Quien accionó el mortífero misil, contó sin duda con el apoyo y tal vez la aprobación de la principal potencia implicada en el conflicto y, obviamente con el apoyo de su líder. De ningún modo podía ser una decisión unilateral del grupo pro ruso, que controla el Este de Ucrania. Ellos luchan para incorporarse a Rusia, de ella reciben la ayuda bélica necesaria, y el apoyo diplomático y militar.
Por otra parte si Putin no apretó el gatillo, lo cual es obvio, le cabe culpa de igual modo por haber alentado el conflicto en Ucrania, a través de su política de reconstrucción del Imperio Soviético, que comenzó arrebatándole la estratégica península de Crimea. El avión de Malaysia Airlines cayó justamente en una zona donde se han desarrollado cruentos combates entre el ejército regular de la república de Ucrania y los separatistas pro rusos. De allí que los insurgentes, inculpen a las tropas ucranianas del criminal atentado.

Sin embargo por el tipo de agresión, el lugar donde se produjo (pertenece a Ucrania pero está ocupado por los separatistas) y los antecedentes que sobre ataques a aviones civiles ostenta Rusia y la ex KGB, es factible suponer de dónde provino el ataque.
En cuanto al por qué?, es más complejo de responder. ¿Puede un Boeing 777 ser confundido con un avión militar, a más de 10.000 de altura? Difícil, pero no imposible. El caso más grave y reciente aconteció durante la Guerra del Golfo, en que un avión de Irán Air, fue derribado por la armada de los EE.UU. el 3 de julio de 1988. Murieron 290 personas.

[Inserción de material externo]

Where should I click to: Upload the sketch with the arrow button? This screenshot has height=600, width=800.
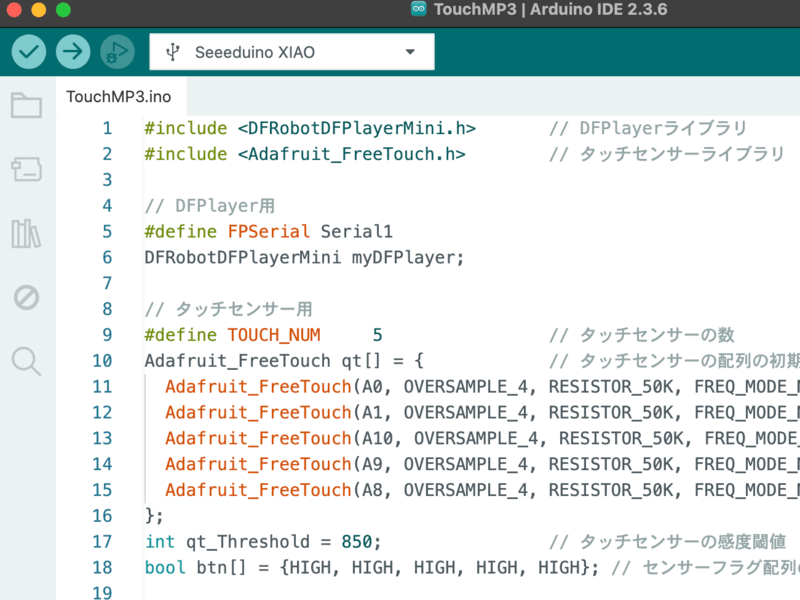point(72,52)
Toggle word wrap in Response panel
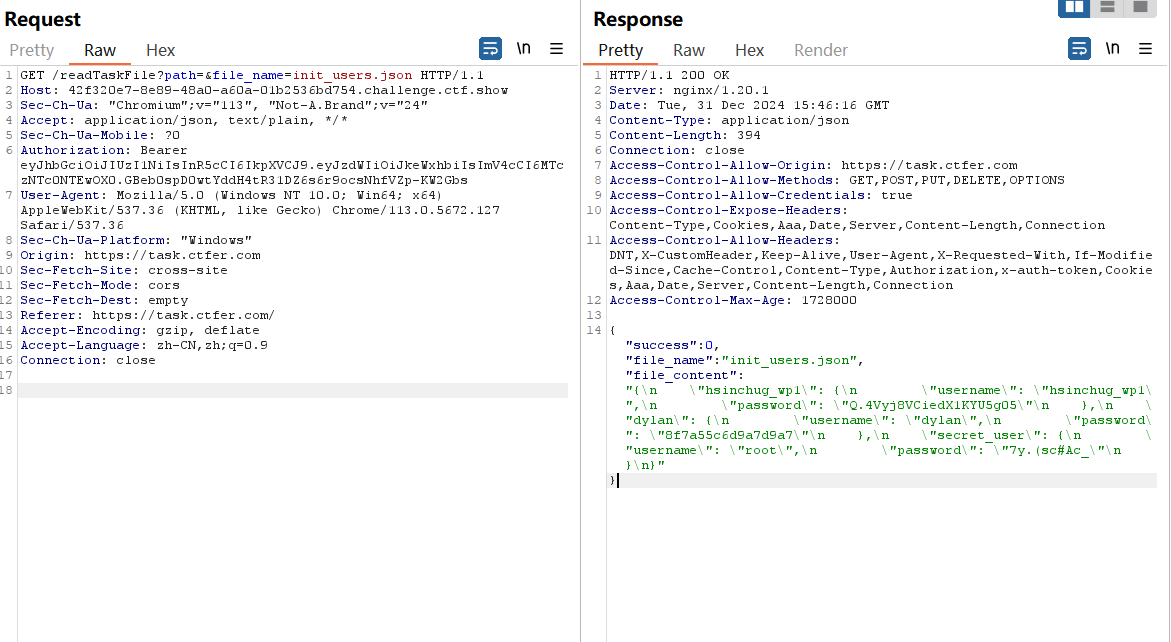 tap(1079, 49)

En cuanto a los antecedentes, no debemos olvidar el derribo de un avión de pasajeros (vuelo 007 de Korean Air) con 269 civiles a bordo, el 1º de setiembre de 1983. Parece que por error la aeronave coreana había ingresado al espacio aéreo de la Unión Soviética, al Oeste de la isla Sajalin, en su derrotero hacia Seúl. Inmediatamente fue perseguido por cazas soviéticos que tuvieron contacto visual con la nave coreana, o sea que pudieron apreciar que se trataba de un avión comercial; no obstante la orden que recibieron fue terminante: derríbarla. No sería de extrañar que tras esa orden estuviera el, por aquel entonces, jerarca de la KGB Vladimir Putin.

Sostenemos que semejante crimen de lesa humanidad, no puede quedar impune. Putín o quien sea el responsable material e intelectual debe pagar por ello.